IZ #294, the latest issue

IZ #294, the latest issue

The long running British1 SF Magazine Interzone has a new home and new editor, Gareth Jelley, starting with issue 294.

It's also got a swanky new format ("JB6"): a perfect-bound, paperback novel size, perfect for fitting into an oversize coat or jeans pocket for reading on the train.

I started reading Interzone in around 2003, having picked up an issue (#176) from Feb 2002 that was languishing on the shelves in Forbidden Planet. Once I discovered it I wondered why it had taken me so long. That issue introduced me to Greg Egan. I bought a number of back issues on eBay, to grab issues with stories by people including Terry Pratchett, Iain Banks, Alastair Reynolds, and others.

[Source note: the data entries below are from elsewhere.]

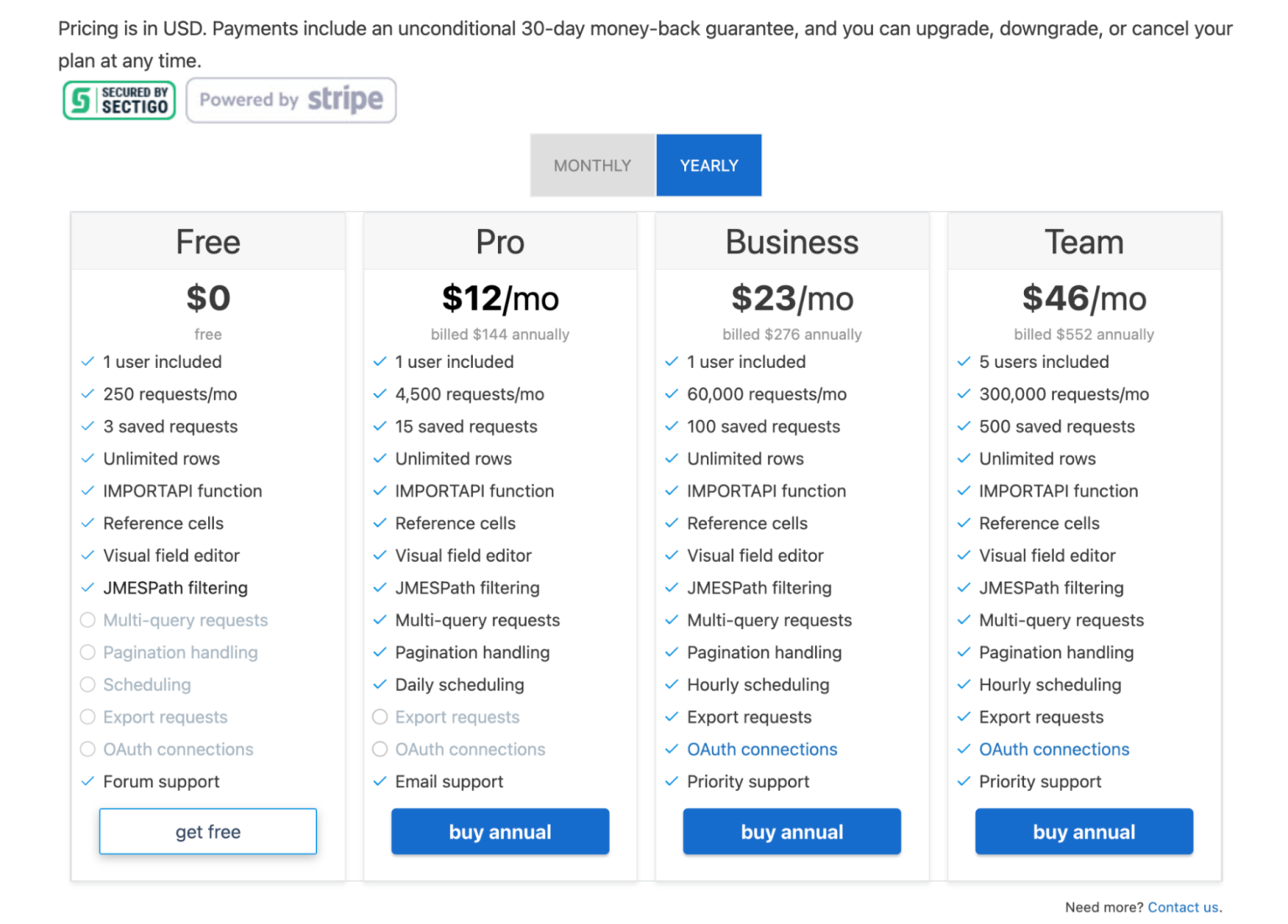The width and height of the screenshot is (1288, 924).
Task: Click the circle next to Pro's Export requests
Action: coord(379,717)
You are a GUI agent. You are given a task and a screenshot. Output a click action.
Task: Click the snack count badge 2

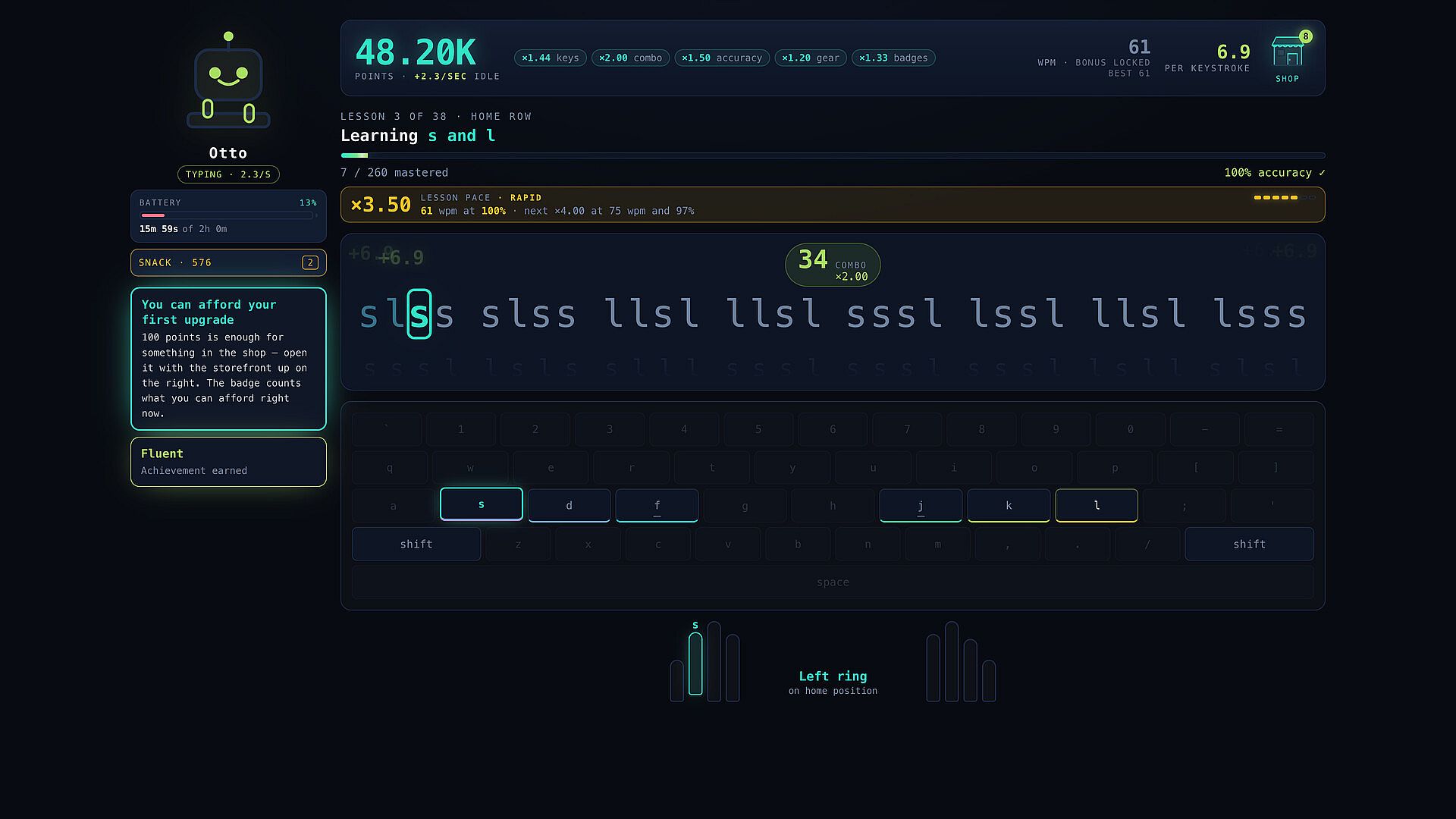click(309, 262)
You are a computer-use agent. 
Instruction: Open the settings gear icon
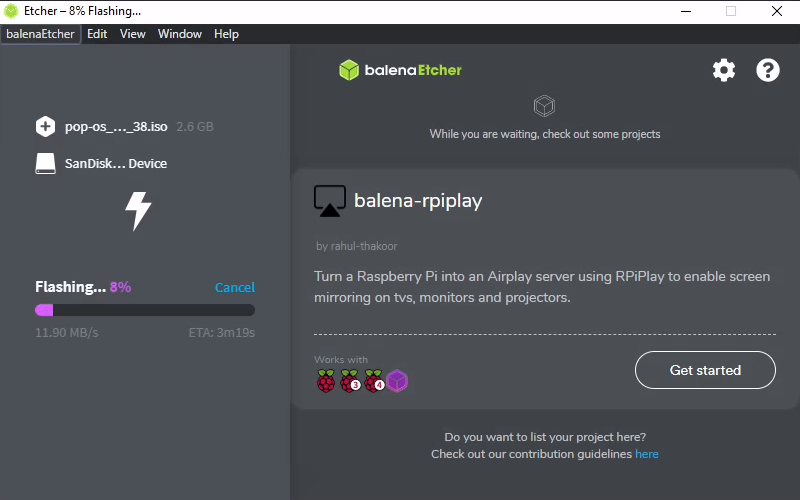[723, 70]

IZ #194: The first by TTA press

IZ #194: The first by TTA press

A short while later in early 2004, after 22 years, Interzone's owner and editorship changed from David Pringle to Andy Cox and TTA Press. I can remember the initial transition was very jarring: the cover emphasised expanding into coverage of Manga, Graphic Novels and Video Games (which ultimately didn't happen) but after a short period of experimentation it quickly settled down into a similarly fantastic read. I particularly liked the move to a smaller, perfect-bound form-factor in 2012.

I had to double-check this but I'd been reading IZ throughout the TTA era and it lasted 18 years! Throughout that time I have discovered countless fantastic authors that I would otherwise never have experienced. Some (but by no means all) are Dominic Green, Daniel Kaysen, Chris Beckett, Cécile Cristofari, Aliya Whiteley, Tim Major, Françoise Harvey, Will McIntosh.

Cox has now retired (after 100 issues and a tenure almost as long as Pringle) and handed the reins to Gareth Jelley/MYY Press, who have published their first issue, #294.

Jelley is clearly putting a huge amount of effort into revitalizing the magazine. There's a new homepage at interzone.press but also companion internet presences: a plethora of digital content at interzone.digital, Interzone Socials (a novel idea), a Discord server, a podcast, and no doubt more.

Having said that, the economics of small magazines have been perilous for a long time, and that hasn't changed, so I think the future of IZ (in physical format at least) is in peril. If you enjoy short fiction, fresh ideas, SF/F/Fantastika; why not try a subscription to Interzone, whilst you still can!


  1. Interzone has always been "British", in some sense, but never exclusively so. I recall fondly a long-term project under Pringle to publish a lot of Serbian writer Zoran Živković, for example, and the very first story I read was by Australian Greg Egan. Under Jelley, the magazine is being printed in Poland and priced in Euros. I expect it to continue to attract and publish writers from all over the place.